Exergy efficiency, Nusselt number, friction factor, pressure drop, thermal and frictional entropy generation of water-based nanodiamond + Fe3O4 nanofluid flow in a tube and with various coiled wire inserts have been studied experimentally under turbulent and constant heat flux boundary conditions. The experiments were conducted in the Reynolds number range from 2000 to 22,000, particle concentrations of 0.05%, 0.1% and 0.2% and coiled wire inserts of different $$p/d$$ values of 3.67, 2.34 and 1.00, respectively.
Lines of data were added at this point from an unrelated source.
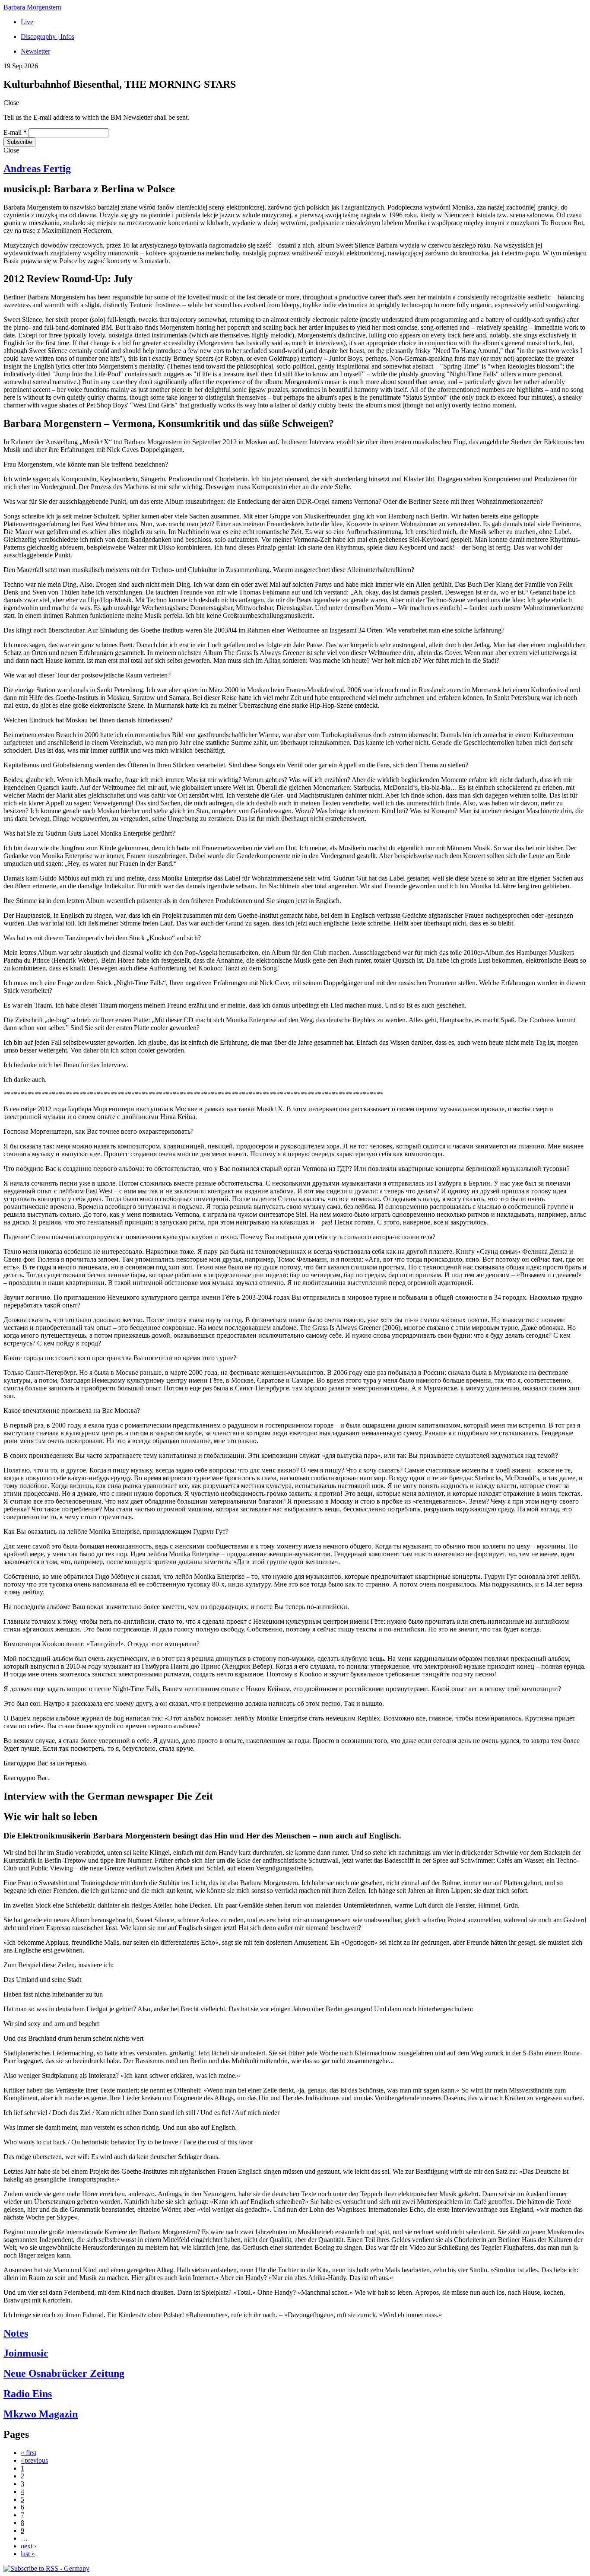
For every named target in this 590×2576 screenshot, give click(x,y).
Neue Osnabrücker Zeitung (63, 2373)
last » (28, 2553)
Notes (15, 2333)
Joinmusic (25, 2353)
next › (28, 2546)
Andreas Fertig (37, 168)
Results indicate that at 0.2% vol. and Reynolds number of 20,095, without coiled wire inserts, the heat transfer coefficient, Nusselt number, friction factor, pressure drop and pumping power are enhanced to 44.36%, 29.55%, 11.1%, 29.58% and 39.49% over the base fluid data. Similarly, at 0.2% vol. and Reynolds number of 20,095, with coiled wire inserts of $$p/d$$ = 1, the heat transfer coefficient, Nusselt number, friction factor, pressure drop and pumping power are further enhanced to 107.19%, 66.36%, 38.84, 64.44% and 76.54% over the base fluid data without inserts. The thermal entropy generation is decreased to 30.80% and it is further decreased to 46.34% at 0.2% vol. and Reynolds number of 20,095 with coiled wire inserts of $$p/d$$ = 1. The exergy efficiency of water is 18.95%, and it is increased to 24.06% for 0.2% vol. and it is further increased to 51.85% for 0.2% vol. and Reynolds number of 20,095 with coiled wire inserts of $$p/d$$ = 1. The study indicates that the hybrid nanofluids with coiled wire inserts are guaranteed choice for augmenting the exergy efficiency of flow through tube.